# Given instruction 1:
In the Good Shepherd Sunday reflection, what do shepherds raise sheep for?
# Given instruction 2:
Copy the stretch of the Good Shepherd Sunday reflection from "After all, shepherds" through "flock might give.".
# Given instruction 3:
Translate this sentence from the Good Shepherd Sunday reflection into Spanish: "After all, shepherds don’t raise sheep for fun - they raise sheep for wool."

# Document excerpt:
The notion that Christianity is all about a soft-focus Jesus who
protects, feeds and shelters the fragile is one of the predominate
images we find every spring when Good Shepherd Sunday comes around –
just Google it and see. It’s become an attractive picture for us to
see Jesus’ work in the world as nothing more than footprints in the
sand as He carries us when we cannot carry ourselves. But we suspect
that any notion of a comfy, cushy Jesus without a cross to carry or a
burden to take means there’s something missing – something essential
missing.
After all, shepherds don’t raise sheep for fun - they raise sheep for
wool. They lead them, feed them, and protect them because they expect
something from them. When the sheep pass through the sheep gate it’s
not always to get a good night’s sleep. Once a year, it’s about
getting sheared. It’s about getting pinned down, shocked, scared, and
forced to give up their most valuable possession. Then being
released, dazed and confused, to try to put their lives back together
again. Sure the Shepherd knows every sheep by name and obsesses over
the humane treatment of His little ones, but the Shepherd’s love is
equally given to those who are not in His flock - those shivering in
the cold, quivering on the margins, in desperate need of the gifts his
flock might give.

# Data lines:
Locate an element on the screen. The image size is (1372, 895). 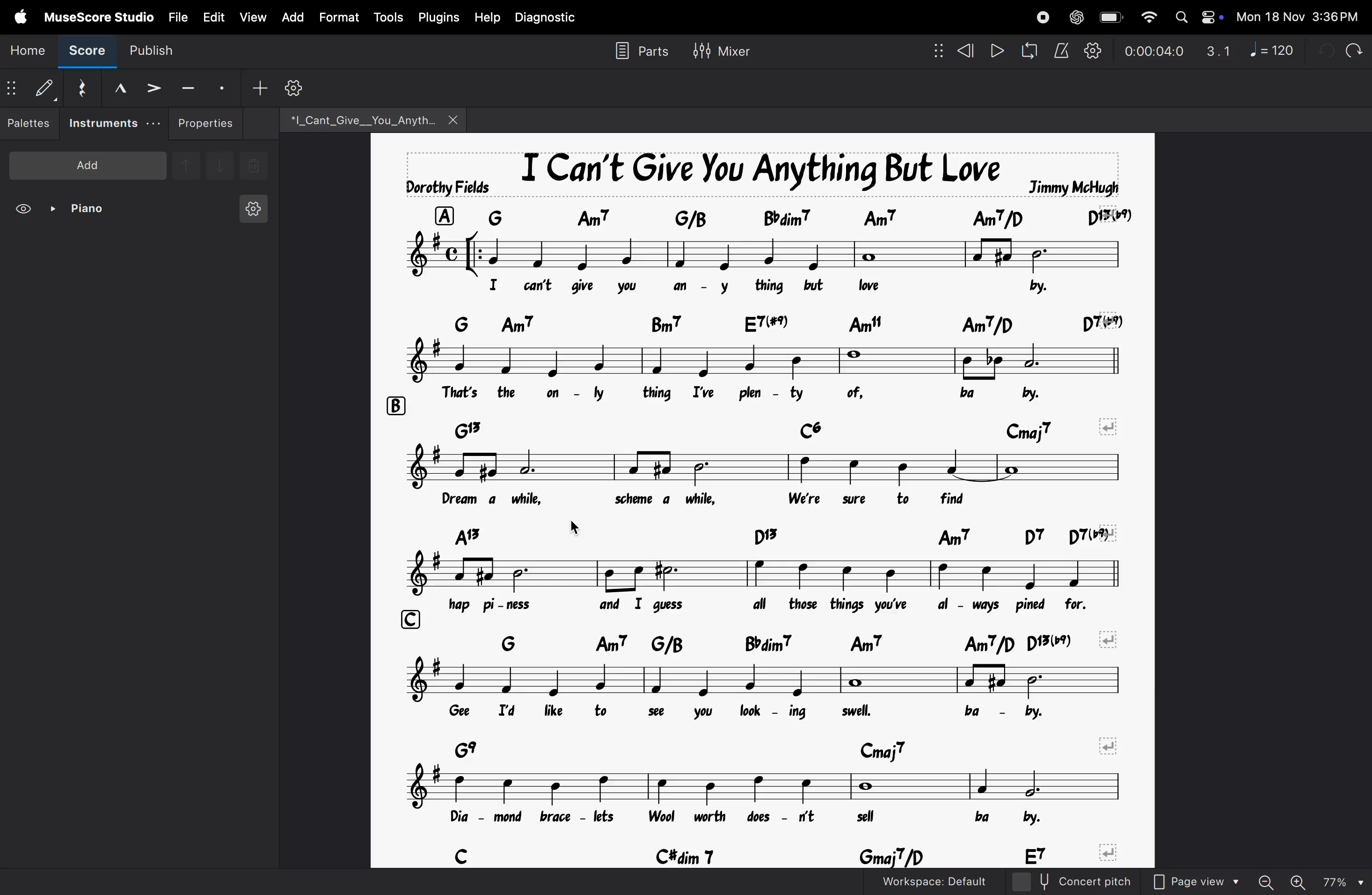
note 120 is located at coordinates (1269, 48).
--
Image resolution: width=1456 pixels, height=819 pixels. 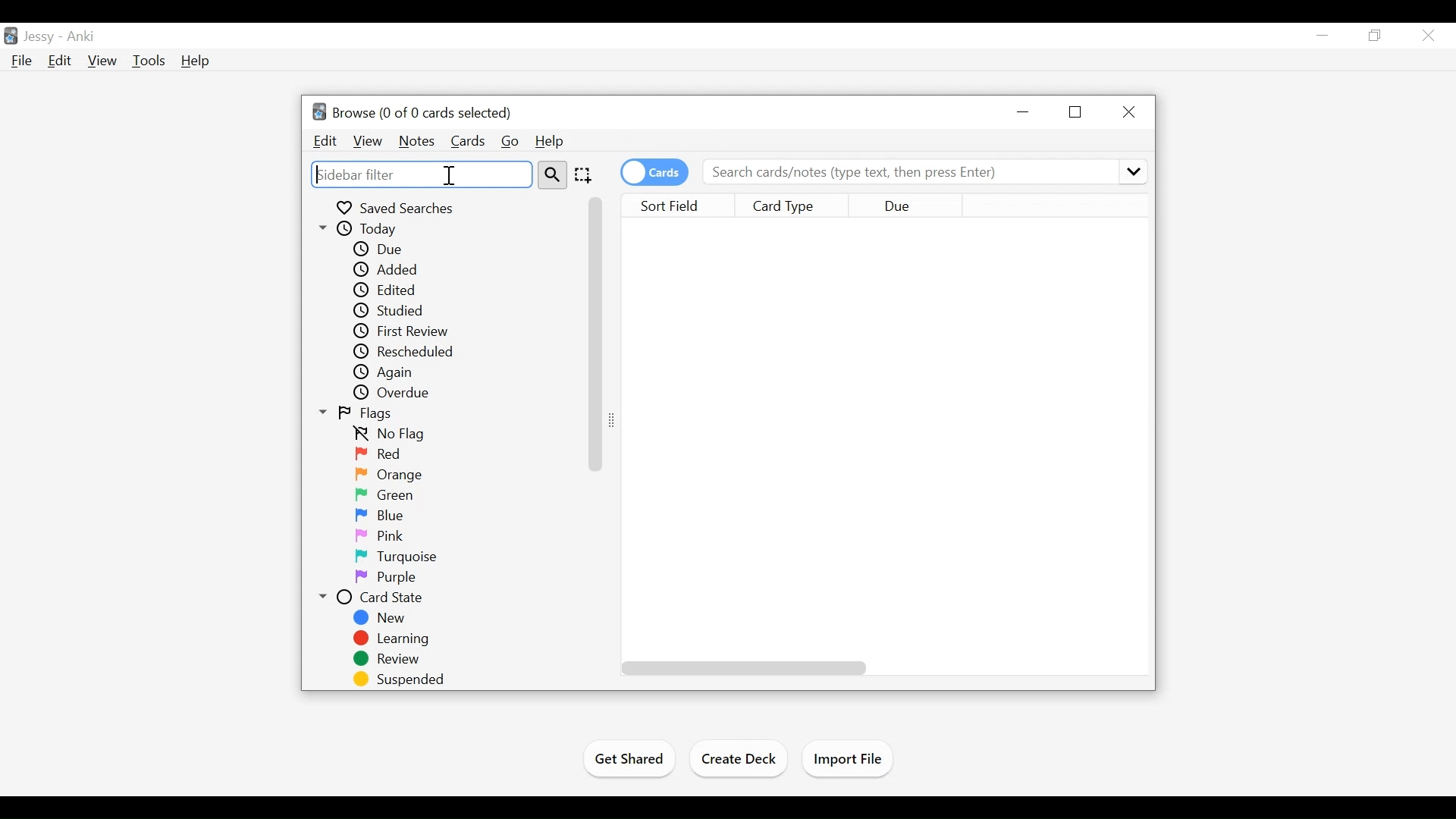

# Exercise response 1:
Shepherds raise sheep for wool.

# Exercise response 2:
After all, shepherds don’t raise sheep for fun - they raise sheep for
wool. They lead them, feed them, and protect them because they expect
something from them. When the sheep pass through the sheep gate it’s
not always to get a good night’s sleep. Once a year, it’s about
getting sheared. It’s about getting pinned down, shocked, scared, and
forced to give up their most valuable possession. Then being
released, dazed and confused, to try to put their lives back together
again. Sure the Shepherd knows every sheep by name and obsesses over
the humane treatment of His little ones, but the Shepherd’s love is
equally given to those who are not in His flock - those shivering in
the cold, quivering on the margins, in desperate need of the gifts his
flock might give.

# Exercise response 3:
Al fin y al cabo, los pastores no crían ovejas por diversión: crían ovejas por la lana.